### Task material:
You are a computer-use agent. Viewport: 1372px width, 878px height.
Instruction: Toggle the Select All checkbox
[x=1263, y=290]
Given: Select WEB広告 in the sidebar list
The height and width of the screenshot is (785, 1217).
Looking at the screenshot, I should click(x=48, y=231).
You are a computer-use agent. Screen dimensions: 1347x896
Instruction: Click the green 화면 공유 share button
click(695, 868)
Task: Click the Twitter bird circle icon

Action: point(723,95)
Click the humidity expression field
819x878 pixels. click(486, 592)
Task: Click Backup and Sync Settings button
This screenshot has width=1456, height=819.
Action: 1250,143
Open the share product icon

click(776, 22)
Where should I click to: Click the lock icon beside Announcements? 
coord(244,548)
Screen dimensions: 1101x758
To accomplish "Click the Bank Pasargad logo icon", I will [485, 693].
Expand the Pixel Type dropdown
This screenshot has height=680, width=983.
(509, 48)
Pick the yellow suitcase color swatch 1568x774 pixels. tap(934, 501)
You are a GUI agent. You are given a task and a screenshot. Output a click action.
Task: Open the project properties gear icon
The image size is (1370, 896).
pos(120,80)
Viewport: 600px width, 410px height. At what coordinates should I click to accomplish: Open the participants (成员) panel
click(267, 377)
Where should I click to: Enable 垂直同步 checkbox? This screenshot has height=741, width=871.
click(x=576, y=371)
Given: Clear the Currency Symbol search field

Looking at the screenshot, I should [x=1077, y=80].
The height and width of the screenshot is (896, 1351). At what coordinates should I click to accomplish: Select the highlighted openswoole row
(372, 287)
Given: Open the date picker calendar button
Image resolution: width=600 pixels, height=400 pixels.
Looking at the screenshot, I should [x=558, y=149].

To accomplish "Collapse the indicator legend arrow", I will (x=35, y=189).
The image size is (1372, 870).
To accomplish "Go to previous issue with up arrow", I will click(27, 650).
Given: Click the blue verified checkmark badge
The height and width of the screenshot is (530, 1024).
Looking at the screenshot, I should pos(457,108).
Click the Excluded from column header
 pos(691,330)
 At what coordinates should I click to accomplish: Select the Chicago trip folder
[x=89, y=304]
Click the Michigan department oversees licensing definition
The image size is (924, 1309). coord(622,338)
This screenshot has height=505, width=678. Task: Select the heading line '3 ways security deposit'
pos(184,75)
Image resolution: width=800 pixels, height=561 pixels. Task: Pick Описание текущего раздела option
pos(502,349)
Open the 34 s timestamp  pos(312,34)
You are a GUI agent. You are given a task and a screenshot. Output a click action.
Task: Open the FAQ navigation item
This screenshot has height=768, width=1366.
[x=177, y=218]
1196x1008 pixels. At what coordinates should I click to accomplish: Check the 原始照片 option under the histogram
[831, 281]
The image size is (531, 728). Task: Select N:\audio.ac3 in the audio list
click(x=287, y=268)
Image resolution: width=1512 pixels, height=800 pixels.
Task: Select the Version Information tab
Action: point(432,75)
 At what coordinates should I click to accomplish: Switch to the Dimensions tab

### Your goal:
Rewrite the entries above, changing "Viewport" to "Window" every time it appears and keeping everything else the same.

### Solution to the exercise:
You are a computer-use agent. Window: 1372px width, 878px height.
Instruction: Toggle the Select All checkbox
[x=1263, y=290]
Given: Select WEB広告 in the sidebar list
The height and width of the screenshot is (785, 1217).
Looking at the screenshot, I should click(x=48, y=231).
You are a computer-use agent. Screen dimensions: 1347x896
Instruction: Click the green 화면 공유 share button
click(695, 868)
Task: Click the Twitter bird circle icon

Action: point(723,95)
Click the humidity expression field
819x878 pixels. click(486, 592)
Task: Click Backup and Sync Settings button
This screenshot has width=1456, height=819.
Action: 1250,143
Open the share product icon

click(776, 22)
Where should I click to: Click the lock icon beside Announcements? 
coord(244,548)
Screen dimensions: 1101x758
To accomplish "Click the Bank Pasargad logo icon", I will [485, 693].
Expand the Pixel Type dropdown
This screenshot has height=680, width=983.
(509, 48)
Pick the yellow suitcase color swatch 1568x774 pixels. tap(934, 501)
You are a GUI agent. You are given a task and a screenshot. Output a click action.
Task: Open the project properties gear icon
The image size is (1370, 896).
pos(120,80)
Window: 600px width, 410px height. At what coordinates should I click to accomplish: Open the participants (成员) panel
click(267, 377)
Where should I click to: Enable 垂直同步 checkbox? This screenshot has height=741, width=871.
click(x=576, y=371)
Given: Clear the Currency Symbol search field

Looking at the screenshot, I should [x=1077, y=80].
The height and width of the screenshot is (896, 1351). At what coordinates should I click to accomplish: Select the highlighted openswoole row
(372, 287)
Given: Open the date picker calendar button
Image resolution: width=600 pixels, height=400 pixels.
Looking at the screenshot, I should [x=558, y=149].

To accomplish "Collapse the indicator legend arrow", I will (x=35, y=189).
The image size is (1372, 870).
To accomplish "Go to previous issue with up arrow", I will click(27, 650).
Given: Click the blue verified checkmark badge
The height and width of the screenshot is (530, 1024).
Looking at the screenshot, I should pos(457,108).
Click the Excluded from column header
 pos(691,330)
 At what coordinates should I click to accomplish: Select the Chicago trip folder
[x=89, y=304]
Click the Michigan department oversees licensing definition
The image size is (924, 1309). coord(622,338)
This screenshot has height=505, width=678. Task: Select the heading line '3 ways security deposit'
pos(184,75)
Image resolution: width=800 pixels, height=561 pixels. Task: Pick Описание текущего раздела option
pos(502,349)
Open the 34 s timestamp  pos(312,34)
You are a GUI agent. You are given a task and a screenshot. Output a click action.
Task: Open the FAQ navigation item
This screenshot has height=768, width=1366.
[x=177, y=218]
1196x1008 pixels. At what coordinates should I click to accomplish: Check the 原始照片 option under the histogram
[831, 281]
The image size is (531, 728). Task: Select N:\audio.ac3 in the audio list
click(x=287, y=268)
Image resolution: width=1512 pixels, height=800 pixels.
Task: Select the Version Information tab
Action: point(432,75)
 At what coordinates should I click to accomplish: Switch to the Dimensions tab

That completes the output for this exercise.